PART 18
The bath is useful in many diseases, in some of them when used steadily,
and in others when not so. Sometimes it must be less used than it
would be otherwise, from the want of accommodation; for in few families
are all the conveniences prepared, and persons who can manage them
as they ought to be. And if the patient be not bathed properly, he
maybe thereby hurt in no inconsiderable degree, for there is required
a place to cover him that is free of smoke, abundance of water, materials
for frequent baths, but not very large, unless this should be required.

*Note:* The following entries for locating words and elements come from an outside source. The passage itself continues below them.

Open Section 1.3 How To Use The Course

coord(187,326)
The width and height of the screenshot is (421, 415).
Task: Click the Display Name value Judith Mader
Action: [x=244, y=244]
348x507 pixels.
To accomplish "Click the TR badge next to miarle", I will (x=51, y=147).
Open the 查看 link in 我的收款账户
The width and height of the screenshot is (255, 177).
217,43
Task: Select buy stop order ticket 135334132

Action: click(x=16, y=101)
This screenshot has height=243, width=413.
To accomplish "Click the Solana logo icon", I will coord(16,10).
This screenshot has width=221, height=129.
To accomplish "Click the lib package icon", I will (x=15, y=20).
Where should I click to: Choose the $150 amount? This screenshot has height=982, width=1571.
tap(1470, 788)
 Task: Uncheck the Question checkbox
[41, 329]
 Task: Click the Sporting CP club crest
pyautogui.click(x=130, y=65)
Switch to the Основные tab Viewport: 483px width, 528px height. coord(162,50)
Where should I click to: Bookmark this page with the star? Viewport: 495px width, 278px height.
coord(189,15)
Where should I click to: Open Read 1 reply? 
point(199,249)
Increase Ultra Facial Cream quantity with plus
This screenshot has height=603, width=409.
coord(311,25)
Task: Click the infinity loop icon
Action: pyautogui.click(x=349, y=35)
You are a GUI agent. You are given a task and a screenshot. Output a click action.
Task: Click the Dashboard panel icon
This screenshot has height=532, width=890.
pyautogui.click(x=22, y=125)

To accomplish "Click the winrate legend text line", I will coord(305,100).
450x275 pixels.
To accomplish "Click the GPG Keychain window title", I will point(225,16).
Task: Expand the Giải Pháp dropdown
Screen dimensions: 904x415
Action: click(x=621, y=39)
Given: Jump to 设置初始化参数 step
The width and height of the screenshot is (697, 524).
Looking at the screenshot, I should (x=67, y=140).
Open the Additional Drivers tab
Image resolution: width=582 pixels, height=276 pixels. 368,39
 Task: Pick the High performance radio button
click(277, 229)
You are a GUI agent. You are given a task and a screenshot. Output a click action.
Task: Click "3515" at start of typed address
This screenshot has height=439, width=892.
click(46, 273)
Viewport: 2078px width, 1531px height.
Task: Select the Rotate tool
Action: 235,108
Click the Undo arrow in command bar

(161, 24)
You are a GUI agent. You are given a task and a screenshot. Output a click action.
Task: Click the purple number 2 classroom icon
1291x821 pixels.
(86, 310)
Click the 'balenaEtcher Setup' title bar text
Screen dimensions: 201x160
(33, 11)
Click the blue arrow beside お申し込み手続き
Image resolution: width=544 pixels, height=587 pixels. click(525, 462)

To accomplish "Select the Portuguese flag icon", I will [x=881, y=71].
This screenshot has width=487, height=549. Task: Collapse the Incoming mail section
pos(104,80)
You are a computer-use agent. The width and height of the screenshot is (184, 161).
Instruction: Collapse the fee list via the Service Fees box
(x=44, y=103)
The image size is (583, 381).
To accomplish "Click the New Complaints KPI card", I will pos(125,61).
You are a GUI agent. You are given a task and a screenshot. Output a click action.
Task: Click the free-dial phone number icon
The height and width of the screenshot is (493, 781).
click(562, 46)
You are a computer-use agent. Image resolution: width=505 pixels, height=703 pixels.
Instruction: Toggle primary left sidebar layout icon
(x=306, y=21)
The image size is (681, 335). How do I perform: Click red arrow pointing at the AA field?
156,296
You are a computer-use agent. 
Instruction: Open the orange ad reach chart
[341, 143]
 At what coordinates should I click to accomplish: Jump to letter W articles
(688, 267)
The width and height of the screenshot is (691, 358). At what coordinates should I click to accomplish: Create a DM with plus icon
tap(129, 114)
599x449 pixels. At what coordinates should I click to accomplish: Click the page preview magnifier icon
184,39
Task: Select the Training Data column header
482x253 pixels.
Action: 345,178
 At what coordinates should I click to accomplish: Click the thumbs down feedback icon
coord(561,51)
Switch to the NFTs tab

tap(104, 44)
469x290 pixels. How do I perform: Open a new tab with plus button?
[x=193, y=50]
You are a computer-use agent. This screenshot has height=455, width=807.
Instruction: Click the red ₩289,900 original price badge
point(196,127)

It is better that no friction should be applied, but if so, a hot
soap (
smegma) must be used in greater abundance than is common, and
an affusion of a considerable quantity of water is to be made at the
same time and afterwards repeated. There must also be a short passage
to the basin, and it should be of easy ingress and egress. But the
person who takes the bath should be orderly and reserved in his manner,
should do nothing for himself, but others should pour the water upon
him and rub him, and plenty of waters, of various temperatures, should
be in readiness for the
douche, and the affusions quickly made; and
sponges should be used instead of the comb (
strigil), and the body
should be anointed when not quite dry. But the head should be rubbed
by the sponge until it is quite dry; the extremities should be protected
from cold, as also the head and the rest of the body; and a man should
not be washed immediately after he has taken a draught of ptisan or
a drink; neither should he take ptisan as a drink immediately after
the bath. Much will depend upon whether the patient, when in good
health, was very fond of the bath, and in the custom of taking it:
for such persons, especially, feel the want of it, and are benefited
if they are bathed, and injured if they are not. In general it suits
better with cases of pneumonia than in ardent fevers; for the bath
soothes the pain in the side, chest, and back; concocts the sputa,
promotes expectoration,
[p. 80]improves the respiration, and allays lassitude;
for it soothes the joints and outer skin, and is diuretic, removes
heaviness of the head, and moistens the nose. Such are the benefits
to be derived from the bath, if all the proper requisites be present;
but if one or more of these be wanting, the bath, instead of doing
good, may rather prove injurious; for every one of them may do harm
if not prepared by the attendants in the proper manner.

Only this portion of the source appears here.